CJ kept her gaze tempted to just barrel in her mind and pull out the truth, but the frankness in her gaze made him partially believe her. Although, there was something underneath deep inside her when she said the name, something powerfully strong and pure in her and very dark and cold when his father said the name the other day and together they balanced. His eyes widened. “You balance each other.”
“What?” Jessica recoiled.
“You and Dad balance each other.”
Jessica smiled. “Yes. Daddy and I balance each other.”
“Eric told me you and Daddy were meant to be together.” CJ smiled. “He said it was written in the stars.”
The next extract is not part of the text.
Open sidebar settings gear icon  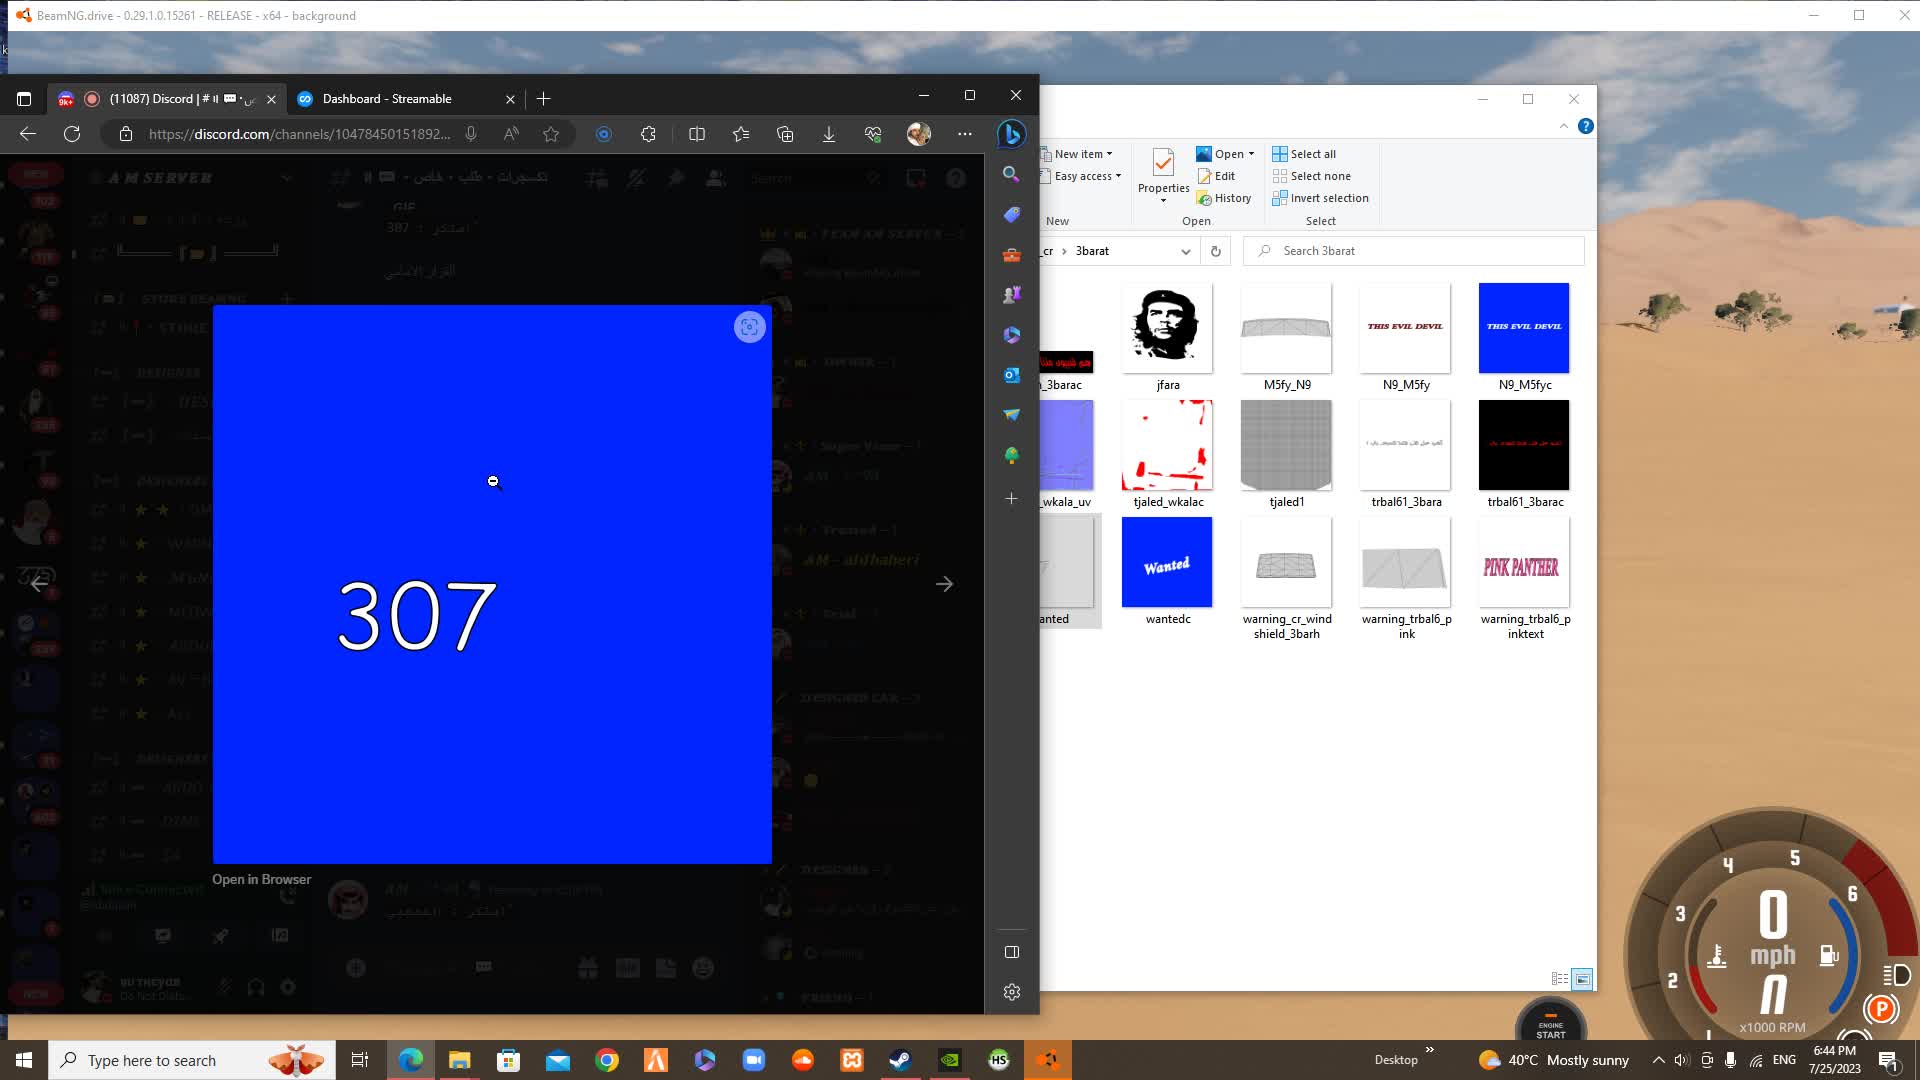[1011, 992]
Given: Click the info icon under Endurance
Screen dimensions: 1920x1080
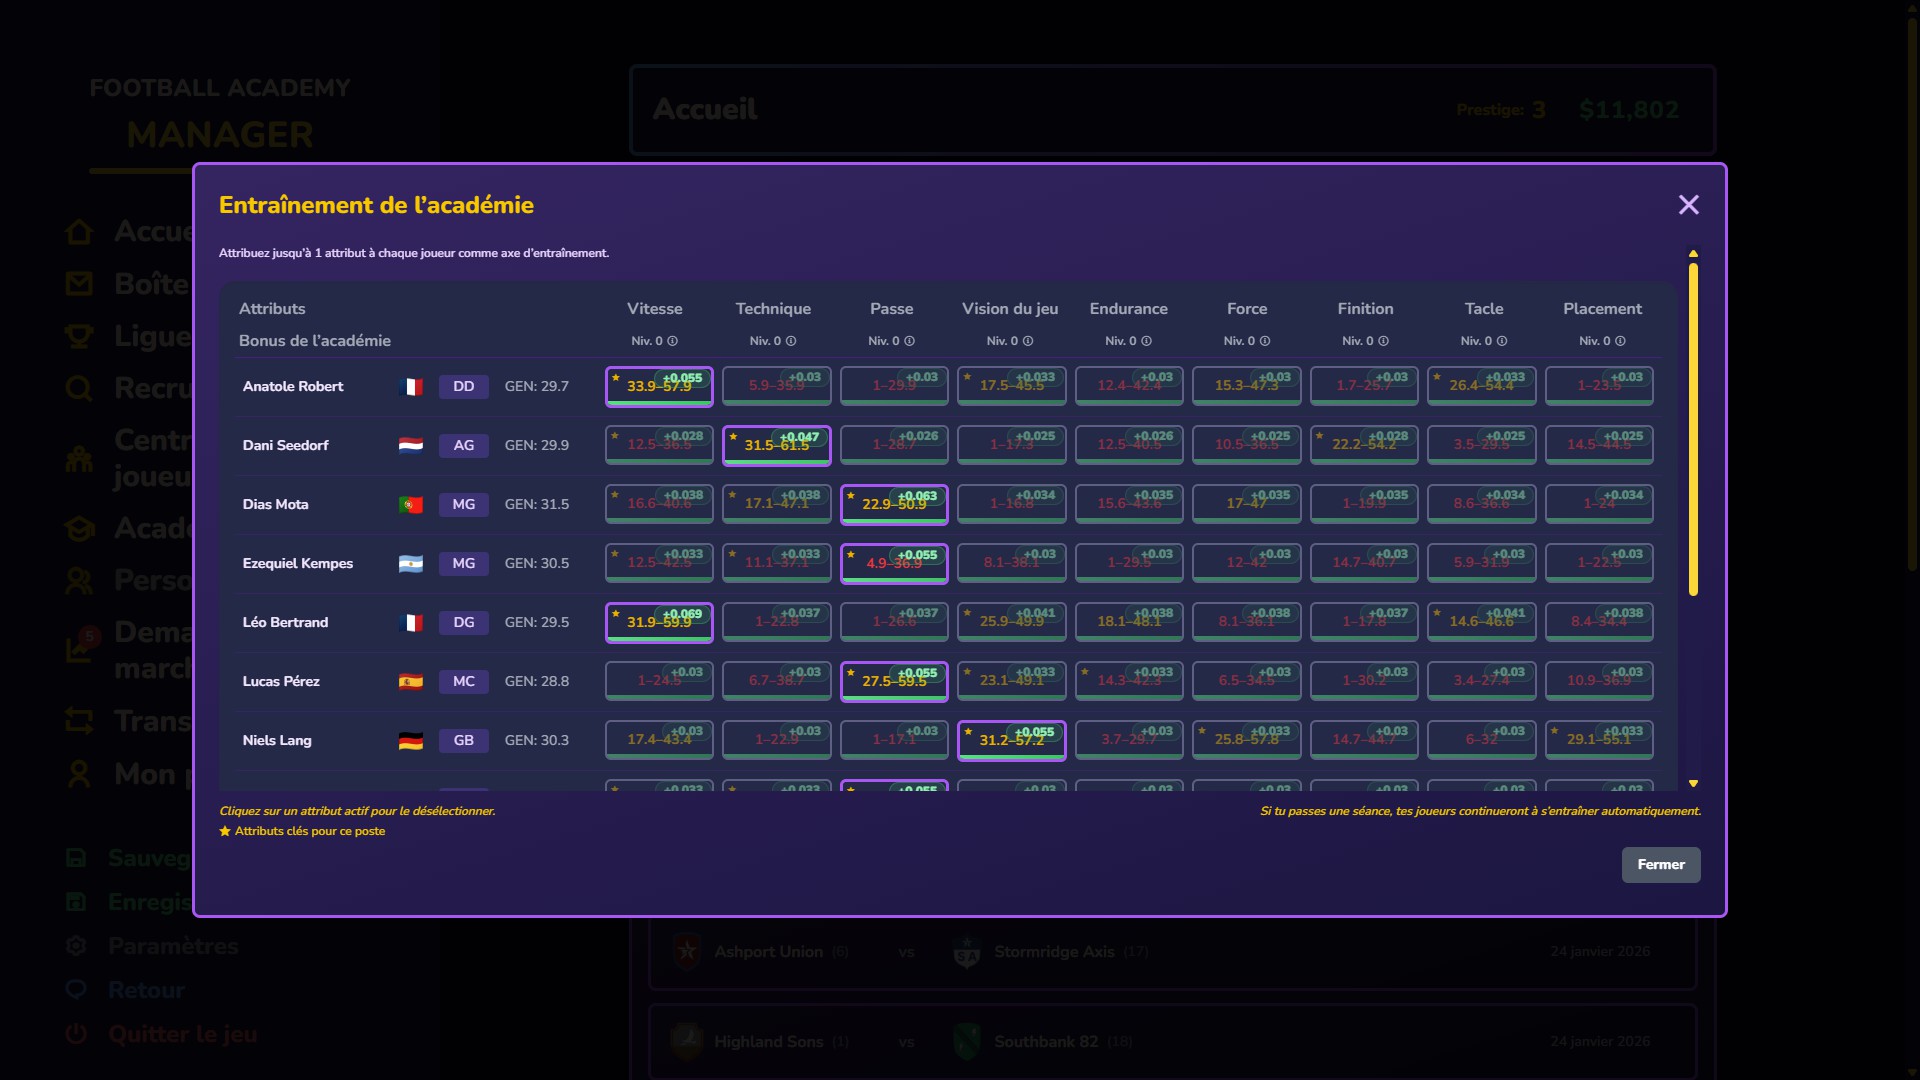Looking at the screenshot, I should coord(1146,341).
Jessica laughed. It would be like her oldest son to say that. “I don’t know about it being written in the stars, but I do think we were meant to be together.”
“Mommy?” Tommy interrupted their conversation. “I’m hungry.”
“Mommy made me pancakes,” CJ bragged.
“Can I have some?” Tommy’s big blue eyes looked so much like his father’s had minutes before on a beach in California.
Chapter 12
Jessica wrapped up her workout and showered while the boys played in their room and then she corralled them for a trip to the mall. Usually, they were a handful at the stores, but today they were on their best behavior and that thrilled her.
At the jewelers, they pointed out all sorts of gaudy bling for Daddy, but she ended up deciding on a simple eighteen-inch gold chain and a gold and platinum Rolex watch with diamond chips as wedding gifts. She let the boys choose one of the less conservative pieces—a sterling silver Celtic cross on a thick braided chain that would be at home around Rick Ross’s neck. The jeweler wrapped them at her re
quest and handed them over with a smile.
“How long would it take to have a ring engraved?” Jessica inquired.
“That wouldn’t take long, just a couple of hours.”
Jessica produced the wedding band that Chris bought and wrote down what she wanted engraved, handing both to the jeweler.
“No problem. I’ll have it for you by noon.”
“Thank you.” She smiled and walked out of the store. “Okay boys, we have a couple of hours to kill here, what do you want to do?” she asked, knowing full well they were going to insist on going to the Discovery Zone.
“Discovery Zone!” they both yelled out at the same time.
“Let’s go.” She led them to the giant playscape within the mall with huge oversized tunnels, ladders, slides, ball pits and trampolines galore. The children were in their glory, jumping, sliding, crawling and running through three stories of the plastic wonderland while Jessica watched from the sidelines.
After close to an hour and a half, she called the boys and they headed to the food court for a bite to eat before heading back to the jewelers.
Jessica took the ring and read the inscription that covered most of the real estate inside.
Ty, a million years isn’t long enough. Yours forever, Jessica.
Chris would love it. She smiled and handed over the money to the jeweler, replacing the ring in the box. It would have been in poor taste for him to put that phrase in her ring, but she thought it was absolutely appropriate for her to put it on his. “Thank you.” She grinned and left the store.
Jessica put the packages in her shoulder bag, took the hand of each boy in hers, and headed out of the mall. Walking through the Norstrom Department Store, she ran smack into Chris.
“Daddy!” both boys exclaimed and tore their hands out of their mother’s grip.
“What are you doing here?” He smiled and raked the boys to him in a big bear hug.
“Picking up some things,” she replied.
Chris tilted his head a little. “You got the ring inscribed?”
“Among other things. Will I ever be able to surprise you?”
Chris let out a laugh. “Afraid not, babe.”